Tentar dirigir as organizações feministas
Esse método é frequentemente empregado por dirigentes masculinistas de grandes organizações de esquerda, que procuram conciliar o fortalecimento do feminismo com seus próprios interesses pessoais. Organizações feministas subordinadas a esses partidos políticos acumulam um histórico de rachas relacionados a dirigentes homens, com ideias e posicionamentos machistas, que formal ou informalmente dirigem a organização.
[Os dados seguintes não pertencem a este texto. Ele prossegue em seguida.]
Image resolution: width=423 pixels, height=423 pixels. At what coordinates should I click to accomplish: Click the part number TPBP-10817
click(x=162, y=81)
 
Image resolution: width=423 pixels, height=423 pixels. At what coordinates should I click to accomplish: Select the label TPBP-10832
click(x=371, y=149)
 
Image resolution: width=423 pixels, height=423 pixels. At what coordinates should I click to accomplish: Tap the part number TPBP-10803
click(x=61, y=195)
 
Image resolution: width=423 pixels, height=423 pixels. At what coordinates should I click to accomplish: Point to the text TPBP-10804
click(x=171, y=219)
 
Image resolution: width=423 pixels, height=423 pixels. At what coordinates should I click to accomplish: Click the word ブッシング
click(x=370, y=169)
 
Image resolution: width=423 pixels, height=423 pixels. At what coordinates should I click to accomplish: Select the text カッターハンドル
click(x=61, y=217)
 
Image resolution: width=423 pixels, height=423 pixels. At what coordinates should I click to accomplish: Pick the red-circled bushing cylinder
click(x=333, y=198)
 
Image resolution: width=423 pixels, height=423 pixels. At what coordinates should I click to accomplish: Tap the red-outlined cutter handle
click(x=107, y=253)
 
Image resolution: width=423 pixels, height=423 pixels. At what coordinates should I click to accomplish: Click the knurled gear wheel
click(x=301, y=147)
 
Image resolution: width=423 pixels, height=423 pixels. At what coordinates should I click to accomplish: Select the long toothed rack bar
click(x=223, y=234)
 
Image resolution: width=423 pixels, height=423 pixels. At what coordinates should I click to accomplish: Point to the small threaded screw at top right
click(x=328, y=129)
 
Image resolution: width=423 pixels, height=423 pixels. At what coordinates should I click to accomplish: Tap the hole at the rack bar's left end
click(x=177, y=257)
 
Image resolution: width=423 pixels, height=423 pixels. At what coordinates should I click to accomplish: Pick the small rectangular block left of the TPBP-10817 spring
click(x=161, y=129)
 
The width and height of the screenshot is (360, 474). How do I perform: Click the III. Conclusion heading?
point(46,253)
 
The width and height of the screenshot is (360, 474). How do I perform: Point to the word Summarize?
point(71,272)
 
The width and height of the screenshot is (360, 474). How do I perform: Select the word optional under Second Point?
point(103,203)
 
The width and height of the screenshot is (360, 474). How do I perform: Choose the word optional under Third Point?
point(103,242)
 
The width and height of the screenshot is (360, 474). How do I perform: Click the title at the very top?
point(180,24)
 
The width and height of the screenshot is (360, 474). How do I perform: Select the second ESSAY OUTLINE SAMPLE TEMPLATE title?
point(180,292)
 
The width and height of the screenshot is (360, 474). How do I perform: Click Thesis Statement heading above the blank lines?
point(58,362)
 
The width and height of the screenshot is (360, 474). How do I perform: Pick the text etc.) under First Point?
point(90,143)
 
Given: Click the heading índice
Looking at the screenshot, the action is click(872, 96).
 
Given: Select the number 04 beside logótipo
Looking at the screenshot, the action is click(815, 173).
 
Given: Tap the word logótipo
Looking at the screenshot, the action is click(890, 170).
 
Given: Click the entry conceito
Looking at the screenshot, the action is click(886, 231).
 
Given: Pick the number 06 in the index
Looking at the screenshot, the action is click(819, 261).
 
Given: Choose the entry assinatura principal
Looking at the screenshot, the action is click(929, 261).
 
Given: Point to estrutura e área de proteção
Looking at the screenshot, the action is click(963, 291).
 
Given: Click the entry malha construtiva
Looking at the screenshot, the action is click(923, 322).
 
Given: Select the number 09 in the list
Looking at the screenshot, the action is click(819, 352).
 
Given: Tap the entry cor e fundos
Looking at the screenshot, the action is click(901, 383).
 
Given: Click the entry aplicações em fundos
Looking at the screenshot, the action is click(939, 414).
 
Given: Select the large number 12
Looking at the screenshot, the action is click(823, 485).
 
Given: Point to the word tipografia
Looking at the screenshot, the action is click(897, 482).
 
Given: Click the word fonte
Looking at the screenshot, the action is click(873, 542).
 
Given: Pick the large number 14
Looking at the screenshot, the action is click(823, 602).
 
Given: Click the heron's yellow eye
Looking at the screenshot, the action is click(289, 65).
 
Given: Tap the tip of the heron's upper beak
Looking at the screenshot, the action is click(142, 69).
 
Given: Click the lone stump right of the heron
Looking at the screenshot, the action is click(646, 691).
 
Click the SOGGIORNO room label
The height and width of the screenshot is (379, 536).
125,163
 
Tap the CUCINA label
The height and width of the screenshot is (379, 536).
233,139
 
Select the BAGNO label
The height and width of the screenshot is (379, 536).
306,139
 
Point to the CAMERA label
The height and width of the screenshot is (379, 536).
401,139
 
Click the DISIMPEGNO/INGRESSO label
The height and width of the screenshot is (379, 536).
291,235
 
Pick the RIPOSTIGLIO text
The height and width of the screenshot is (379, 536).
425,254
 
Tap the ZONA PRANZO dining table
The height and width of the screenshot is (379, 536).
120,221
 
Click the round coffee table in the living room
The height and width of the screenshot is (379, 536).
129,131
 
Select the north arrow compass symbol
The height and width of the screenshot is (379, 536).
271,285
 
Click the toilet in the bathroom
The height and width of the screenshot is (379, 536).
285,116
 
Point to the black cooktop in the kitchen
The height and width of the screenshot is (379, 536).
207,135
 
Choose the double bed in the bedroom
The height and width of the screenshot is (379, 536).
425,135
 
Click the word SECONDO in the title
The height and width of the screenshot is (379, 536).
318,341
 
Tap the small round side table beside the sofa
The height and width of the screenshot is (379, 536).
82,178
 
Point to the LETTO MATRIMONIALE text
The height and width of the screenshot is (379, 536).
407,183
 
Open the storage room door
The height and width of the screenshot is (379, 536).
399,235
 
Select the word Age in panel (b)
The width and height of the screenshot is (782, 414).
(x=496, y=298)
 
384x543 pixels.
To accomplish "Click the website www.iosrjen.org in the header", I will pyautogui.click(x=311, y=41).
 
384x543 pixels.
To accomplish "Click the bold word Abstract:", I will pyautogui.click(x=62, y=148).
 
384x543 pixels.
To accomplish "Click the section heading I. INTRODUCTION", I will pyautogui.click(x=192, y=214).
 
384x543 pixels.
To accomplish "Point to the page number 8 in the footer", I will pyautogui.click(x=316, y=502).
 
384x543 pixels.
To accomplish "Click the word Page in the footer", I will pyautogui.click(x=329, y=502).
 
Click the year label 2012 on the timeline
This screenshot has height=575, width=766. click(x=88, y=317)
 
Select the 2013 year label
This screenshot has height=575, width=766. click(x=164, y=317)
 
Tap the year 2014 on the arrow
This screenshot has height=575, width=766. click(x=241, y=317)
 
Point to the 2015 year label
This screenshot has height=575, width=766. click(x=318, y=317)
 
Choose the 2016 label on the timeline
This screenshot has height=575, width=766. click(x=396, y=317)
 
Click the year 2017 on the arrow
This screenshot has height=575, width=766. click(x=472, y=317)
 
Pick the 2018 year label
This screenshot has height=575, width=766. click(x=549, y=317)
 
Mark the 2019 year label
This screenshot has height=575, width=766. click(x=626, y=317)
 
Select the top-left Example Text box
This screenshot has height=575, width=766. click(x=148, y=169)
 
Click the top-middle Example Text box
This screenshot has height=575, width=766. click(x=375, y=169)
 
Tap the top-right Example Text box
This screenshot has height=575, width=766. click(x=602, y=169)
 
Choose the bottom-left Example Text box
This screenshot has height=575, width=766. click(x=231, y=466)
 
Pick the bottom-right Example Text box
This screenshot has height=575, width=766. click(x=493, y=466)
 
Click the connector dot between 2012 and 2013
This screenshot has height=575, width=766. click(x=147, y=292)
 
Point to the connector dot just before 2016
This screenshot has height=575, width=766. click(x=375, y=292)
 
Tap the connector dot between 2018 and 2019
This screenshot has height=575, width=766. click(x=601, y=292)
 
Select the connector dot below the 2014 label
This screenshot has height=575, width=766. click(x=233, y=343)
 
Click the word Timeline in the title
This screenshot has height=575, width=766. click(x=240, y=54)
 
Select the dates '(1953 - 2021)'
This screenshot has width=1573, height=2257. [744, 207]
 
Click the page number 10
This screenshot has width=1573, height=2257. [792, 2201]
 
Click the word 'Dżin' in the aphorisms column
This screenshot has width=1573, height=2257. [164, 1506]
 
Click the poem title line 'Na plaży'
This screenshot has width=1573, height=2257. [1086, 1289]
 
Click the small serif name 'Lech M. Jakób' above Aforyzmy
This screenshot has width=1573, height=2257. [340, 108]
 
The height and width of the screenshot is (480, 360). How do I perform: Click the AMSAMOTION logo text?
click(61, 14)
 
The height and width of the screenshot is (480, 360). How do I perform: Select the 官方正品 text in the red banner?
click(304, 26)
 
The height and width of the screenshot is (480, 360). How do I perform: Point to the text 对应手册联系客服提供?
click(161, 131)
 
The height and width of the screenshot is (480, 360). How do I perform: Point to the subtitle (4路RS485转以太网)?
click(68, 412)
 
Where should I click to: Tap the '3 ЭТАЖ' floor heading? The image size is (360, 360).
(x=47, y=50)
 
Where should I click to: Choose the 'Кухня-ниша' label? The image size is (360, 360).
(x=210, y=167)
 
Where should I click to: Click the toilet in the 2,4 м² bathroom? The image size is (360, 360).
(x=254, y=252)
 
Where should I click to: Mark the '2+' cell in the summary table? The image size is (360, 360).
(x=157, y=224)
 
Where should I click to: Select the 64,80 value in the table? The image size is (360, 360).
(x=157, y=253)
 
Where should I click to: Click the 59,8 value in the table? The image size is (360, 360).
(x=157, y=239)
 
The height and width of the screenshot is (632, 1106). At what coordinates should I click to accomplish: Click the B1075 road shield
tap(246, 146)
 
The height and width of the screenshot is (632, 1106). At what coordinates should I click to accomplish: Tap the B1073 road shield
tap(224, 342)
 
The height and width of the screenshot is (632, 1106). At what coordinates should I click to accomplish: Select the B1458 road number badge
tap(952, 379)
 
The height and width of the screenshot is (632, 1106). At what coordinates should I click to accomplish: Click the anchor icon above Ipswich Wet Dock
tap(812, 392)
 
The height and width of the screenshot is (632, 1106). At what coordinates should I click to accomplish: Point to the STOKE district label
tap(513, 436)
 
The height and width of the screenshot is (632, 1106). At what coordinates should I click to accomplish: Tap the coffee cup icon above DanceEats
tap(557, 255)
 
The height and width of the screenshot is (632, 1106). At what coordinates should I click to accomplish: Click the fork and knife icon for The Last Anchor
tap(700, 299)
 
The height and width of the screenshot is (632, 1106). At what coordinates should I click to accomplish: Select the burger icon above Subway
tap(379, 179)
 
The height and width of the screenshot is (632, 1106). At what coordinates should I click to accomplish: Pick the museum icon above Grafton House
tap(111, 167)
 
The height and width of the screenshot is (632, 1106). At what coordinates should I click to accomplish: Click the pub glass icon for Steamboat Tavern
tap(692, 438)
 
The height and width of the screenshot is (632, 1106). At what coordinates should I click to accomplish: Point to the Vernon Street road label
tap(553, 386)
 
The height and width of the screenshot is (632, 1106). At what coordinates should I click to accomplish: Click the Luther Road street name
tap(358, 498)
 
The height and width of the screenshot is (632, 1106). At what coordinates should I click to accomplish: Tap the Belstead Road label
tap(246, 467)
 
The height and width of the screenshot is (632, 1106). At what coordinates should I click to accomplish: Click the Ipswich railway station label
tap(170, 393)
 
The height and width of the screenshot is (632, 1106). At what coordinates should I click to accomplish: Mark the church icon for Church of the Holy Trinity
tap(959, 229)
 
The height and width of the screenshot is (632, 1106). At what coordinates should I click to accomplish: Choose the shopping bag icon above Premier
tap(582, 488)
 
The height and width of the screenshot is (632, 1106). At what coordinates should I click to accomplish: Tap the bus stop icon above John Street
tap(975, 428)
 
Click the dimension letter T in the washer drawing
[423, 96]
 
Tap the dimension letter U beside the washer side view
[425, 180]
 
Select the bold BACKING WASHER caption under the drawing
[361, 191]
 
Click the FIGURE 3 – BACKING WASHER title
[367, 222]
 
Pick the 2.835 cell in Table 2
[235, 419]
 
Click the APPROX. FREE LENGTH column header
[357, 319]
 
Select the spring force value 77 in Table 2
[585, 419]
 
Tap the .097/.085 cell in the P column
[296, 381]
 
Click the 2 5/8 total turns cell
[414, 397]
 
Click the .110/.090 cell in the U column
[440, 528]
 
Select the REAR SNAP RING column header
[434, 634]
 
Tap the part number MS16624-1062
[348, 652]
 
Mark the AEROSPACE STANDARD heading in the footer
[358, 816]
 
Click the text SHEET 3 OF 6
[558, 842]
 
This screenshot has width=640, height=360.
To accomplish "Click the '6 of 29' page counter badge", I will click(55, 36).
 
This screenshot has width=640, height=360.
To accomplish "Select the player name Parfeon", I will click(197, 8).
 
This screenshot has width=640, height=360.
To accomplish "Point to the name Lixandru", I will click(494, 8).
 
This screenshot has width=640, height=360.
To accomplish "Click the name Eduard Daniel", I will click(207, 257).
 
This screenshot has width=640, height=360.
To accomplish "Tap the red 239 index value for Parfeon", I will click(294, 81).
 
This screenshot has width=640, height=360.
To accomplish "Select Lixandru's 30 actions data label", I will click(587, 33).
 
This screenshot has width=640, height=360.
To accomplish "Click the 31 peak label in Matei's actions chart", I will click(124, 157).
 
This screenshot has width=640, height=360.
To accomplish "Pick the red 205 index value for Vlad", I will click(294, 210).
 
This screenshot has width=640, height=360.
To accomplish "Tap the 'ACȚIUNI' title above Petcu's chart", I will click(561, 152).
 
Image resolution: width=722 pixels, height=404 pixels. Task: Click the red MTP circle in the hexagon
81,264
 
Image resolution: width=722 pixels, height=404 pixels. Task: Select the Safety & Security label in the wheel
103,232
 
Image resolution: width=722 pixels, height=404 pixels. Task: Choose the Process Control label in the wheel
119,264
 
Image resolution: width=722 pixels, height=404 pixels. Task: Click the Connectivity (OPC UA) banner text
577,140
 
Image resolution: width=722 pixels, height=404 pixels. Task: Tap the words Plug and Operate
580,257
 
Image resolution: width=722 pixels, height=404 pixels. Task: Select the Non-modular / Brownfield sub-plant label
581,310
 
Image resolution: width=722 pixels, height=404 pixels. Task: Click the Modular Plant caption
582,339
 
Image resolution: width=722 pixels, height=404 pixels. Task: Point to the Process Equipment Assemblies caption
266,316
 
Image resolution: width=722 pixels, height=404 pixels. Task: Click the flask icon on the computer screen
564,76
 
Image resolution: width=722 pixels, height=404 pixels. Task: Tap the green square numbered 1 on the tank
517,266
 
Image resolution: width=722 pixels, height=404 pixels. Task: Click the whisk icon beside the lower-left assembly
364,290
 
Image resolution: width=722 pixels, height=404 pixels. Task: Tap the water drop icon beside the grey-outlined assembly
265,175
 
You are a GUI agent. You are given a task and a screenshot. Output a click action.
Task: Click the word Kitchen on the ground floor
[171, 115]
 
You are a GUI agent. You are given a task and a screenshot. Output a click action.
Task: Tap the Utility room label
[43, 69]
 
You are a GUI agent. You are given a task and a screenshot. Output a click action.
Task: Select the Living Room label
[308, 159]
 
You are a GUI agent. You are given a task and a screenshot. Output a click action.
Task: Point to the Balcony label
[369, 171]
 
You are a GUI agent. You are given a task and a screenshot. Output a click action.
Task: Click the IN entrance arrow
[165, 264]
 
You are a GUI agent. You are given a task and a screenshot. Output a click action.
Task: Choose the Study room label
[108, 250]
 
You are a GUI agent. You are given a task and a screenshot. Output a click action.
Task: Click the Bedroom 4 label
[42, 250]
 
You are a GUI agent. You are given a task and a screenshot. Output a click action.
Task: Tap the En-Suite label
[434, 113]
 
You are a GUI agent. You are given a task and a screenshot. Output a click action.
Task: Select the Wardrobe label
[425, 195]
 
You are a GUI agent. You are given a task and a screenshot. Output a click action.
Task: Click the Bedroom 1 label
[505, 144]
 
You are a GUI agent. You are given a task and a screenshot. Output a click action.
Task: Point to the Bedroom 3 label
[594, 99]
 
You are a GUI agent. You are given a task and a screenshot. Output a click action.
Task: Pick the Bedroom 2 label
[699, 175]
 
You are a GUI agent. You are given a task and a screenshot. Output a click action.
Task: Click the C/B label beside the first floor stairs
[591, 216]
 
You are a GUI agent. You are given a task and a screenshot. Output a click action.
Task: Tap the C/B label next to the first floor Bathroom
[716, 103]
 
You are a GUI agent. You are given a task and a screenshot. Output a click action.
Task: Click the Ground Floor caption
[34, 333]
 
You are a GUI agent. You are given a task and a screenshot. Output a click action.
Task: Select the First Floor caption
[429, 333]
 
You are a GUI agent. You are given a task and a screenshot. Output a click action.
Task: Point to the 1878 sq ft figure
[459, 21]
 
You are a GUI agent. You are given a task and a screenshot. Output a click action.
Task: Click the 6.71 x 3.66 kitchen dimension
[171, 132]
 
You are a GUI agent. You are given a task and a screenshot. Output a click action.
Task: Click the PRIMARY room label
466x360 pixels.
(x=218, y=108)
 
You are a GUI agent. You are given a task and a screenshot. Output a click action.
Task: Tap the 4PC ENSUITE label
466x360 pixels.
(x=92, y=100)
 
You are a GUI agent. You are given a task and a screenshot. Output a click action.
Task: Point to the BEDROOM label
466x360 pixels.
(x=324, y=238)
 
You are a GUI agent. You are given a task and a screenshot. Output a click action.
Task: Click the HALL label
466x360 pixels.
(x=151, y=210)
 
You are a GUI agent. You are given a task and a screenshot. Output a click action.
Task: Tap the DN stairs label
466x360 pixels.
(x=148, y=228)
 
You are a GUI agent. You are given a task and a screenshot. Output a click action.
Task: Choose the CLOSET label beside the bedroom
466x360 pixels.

De todo modo, esse procedimento é bastante comum em diversos casos. Os críticos mais ferrenhos do feminismo costumam apresentar sugestões sobre como o movimento deveria agir para conseguir avanços reais e efetivamente unificar as lutas, conforme suas próprias ideias. Na impossibilidade imediata de destruí-las, esses esforços visam moldá-las e domesticá-las.
Considerações finais
Enfrentar o masculinismo é também enfrentar um elemento do núcleo dos poderes hegemônicos. Ele se baseia na vontade de dominar, na vontade de tornar-se rico e na necessidade de subjugar mesmo aqueles com quem se cultiva afeto. A ideologia masculinista serve como pólo de aliança policlassista e como ferramenta de cooptação do Estado. Não à toa, está no centro das reações fascistas e militaristas de modo geral. Quando movimentos minoritários são acusados de dividir a esquerda, na realidade, a divisão é causada pelos setores majoritários, que correspondem em identidade à classe dominante: homens, brancos, proprietários, com ensino superior e cisheteronormativos. Estas não são as características predominantes da classe trabalhadora, que é fragmentada em incontáveis diferenciações minoritárias, mas sim a caracterização majoritária da classe dominante burguesa, a qual possui um perfil muito específico. Nesse sentido, é importante notar que quase tudo que foi dito neste artigo sobre o feminismo poderia ser aplicado a outros movimentos minoritários, sendo que o masculinismo é historicamente eixo central de variadas formas de exploração e opressão.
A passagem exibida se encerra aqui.